There has been a major pardigm shift from building specialised models for specific tasks to using a single, large pre-trained model that can be prompted or fine-tuned.

By far the most common approach is to make use of an existing pre-trained model, and more specifically a general purpose “foundation” or “base” model, which has already been trained on lots and lots of diverse data already. At the very least you will want to always first test out how a pre-trained model fairs before embarking on the building of specialised models from scratch which can be costly, time consumming, and require special expertise and loads of data to train properly.

A foundation model is a large-scale AI model built using significant data and computational resources to cover a general application (e.g., image processing, text processing) in a non-domain-specific way.

Foundation models are typically provided by big companies with access to the resources required for building these models.
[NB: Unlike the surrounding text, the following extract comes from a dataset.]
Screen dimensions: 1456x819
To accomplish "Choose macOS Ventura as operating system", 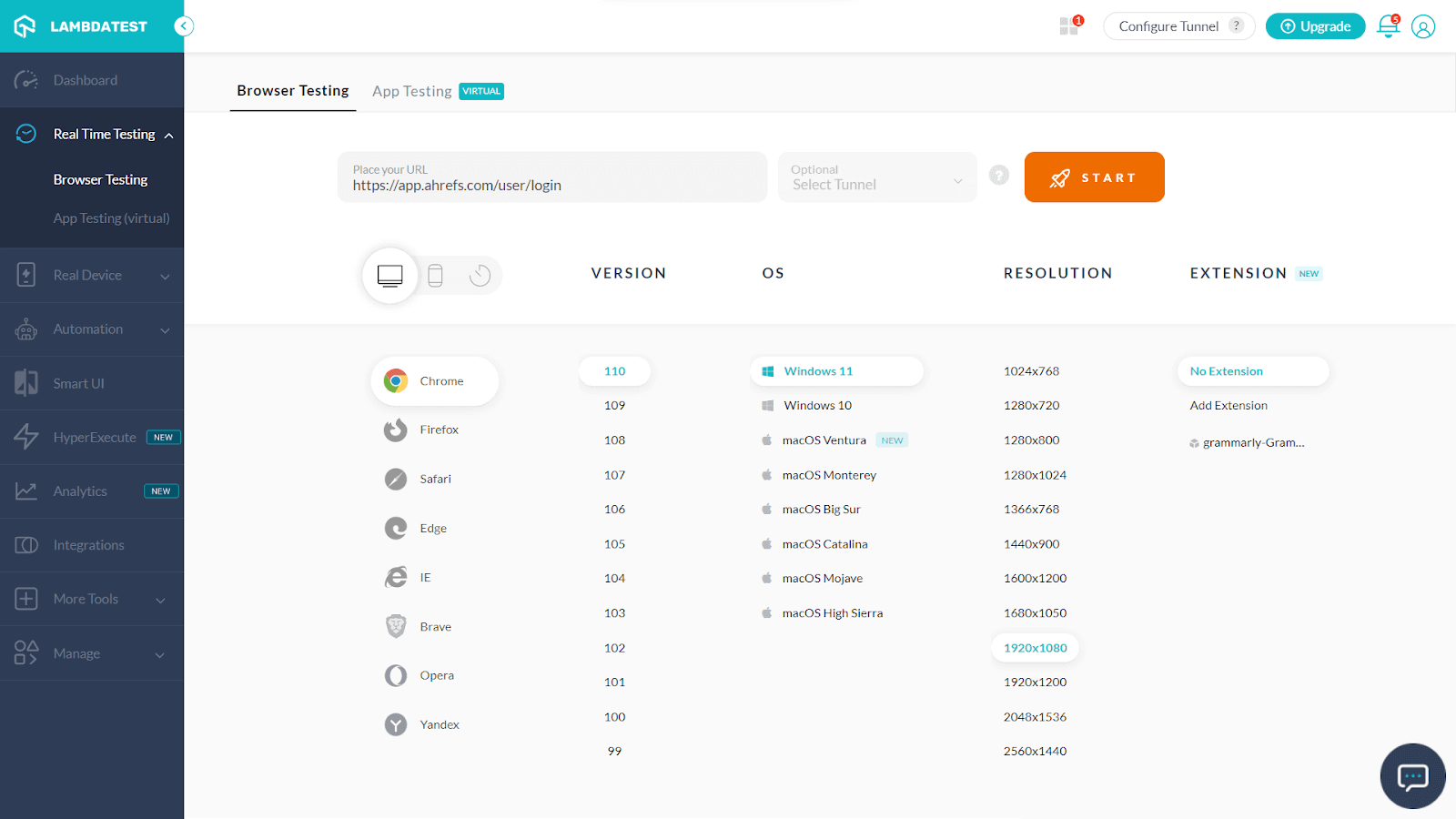I will click(x=824, y=440).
Not all pre-trained models are foundation models, but these are generally the ones which your machine project will leverage as they can cover a variety of different objectives in terms of input and output due to the huge amounts of data and computation required to build one of these models from the ground up. Some examples of foundation models available in one way or another to the public at the time of writing include:

The GPT family of models, provided by OpenAI as the basis for the ChatGPT conversational AI as well as for development through OpenAI’s development platform;
The Llama family of models, which are, like GPT, models that facilitate text-based linguistic interaction and are provided as open source resources developed by Meta;
Stable Diffusion, a model for general image generation typically based on textual prompts provided by Stability AI;
BERT, a family of models outside the generative paradigm used for natural language processing;
Whisper, a family of models for converting spoken audio input into textual transcriptions, provided by OpenAI;
DALL-E, a family of models for converting text into generated images, provided by OpenAI.
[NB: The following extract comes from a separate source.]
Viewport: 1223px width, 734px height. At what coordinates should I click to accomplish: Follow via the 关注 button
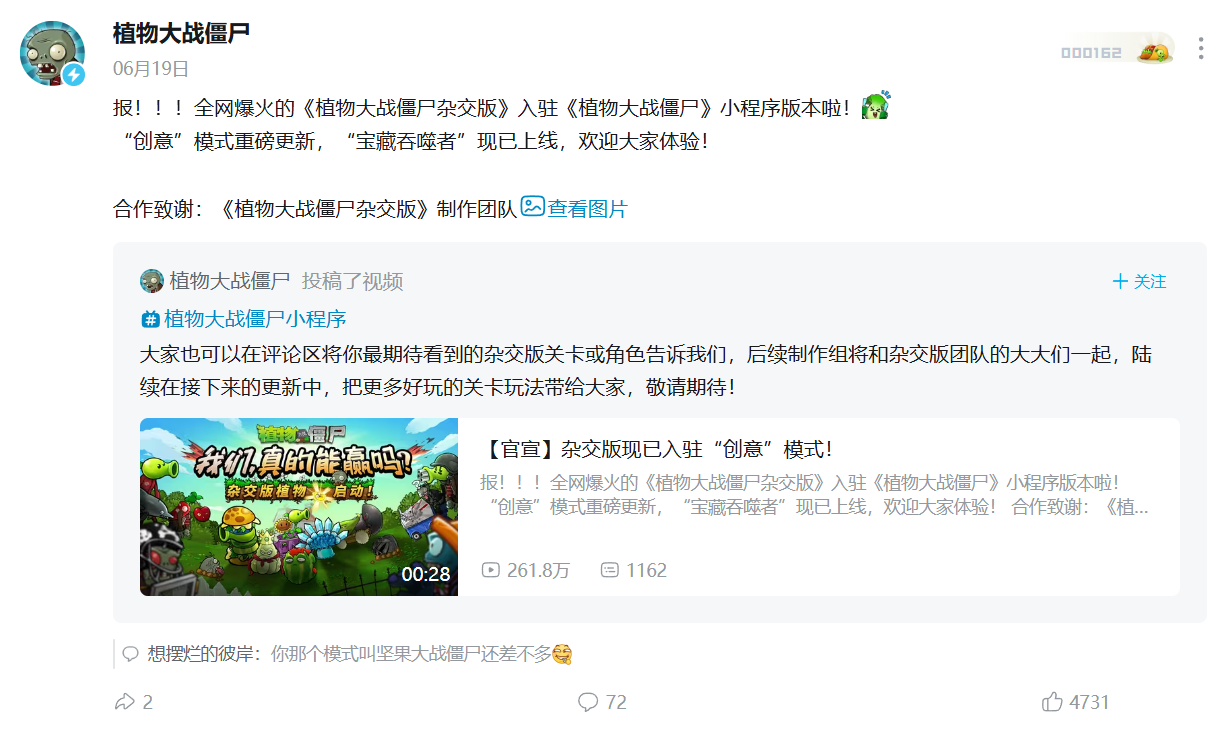point(1139,281)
GPT, Llama and BERT are more strictly speaking Large Language Models (LLMs). Language models in general are a type of machine learning model designed to predict the likelihood of a sequence of text, which means that they can be set up to predict the most likely way to continue a conversation. LLM’s are highly complex neural networks that have been exposed to an enormous amount of text from books, articles, websites, and more. Not all foundation models are strictly LLM’s though, for instance Whisper is a foundation model for audio (an automatic speech recognition model) and though DALL·E uses language models to understand your prompt, at its core is an image-generation model trained on images, not text, and its output is an image, not text.

Oh, and there are small language models (SLM) too which are becoming increasingly of interest, particularly as they are lighter, quicker and can be more efficient, generating much less of a carbon footprint when in use. Some SLMs are derived directly from existing LLMs, while others have been independently trained on a less enormous quantity of data, but all have been optimised using various clever model compression techniques to use far fewer parameters than the big ones, and in turn not as much memory and computing resource. Current SLMs you might hear of today are:

SLMs may be right for institutions interested in supporting digital sustainability initiatives as a means of saving computing resource and energy where possible and are worth exploring.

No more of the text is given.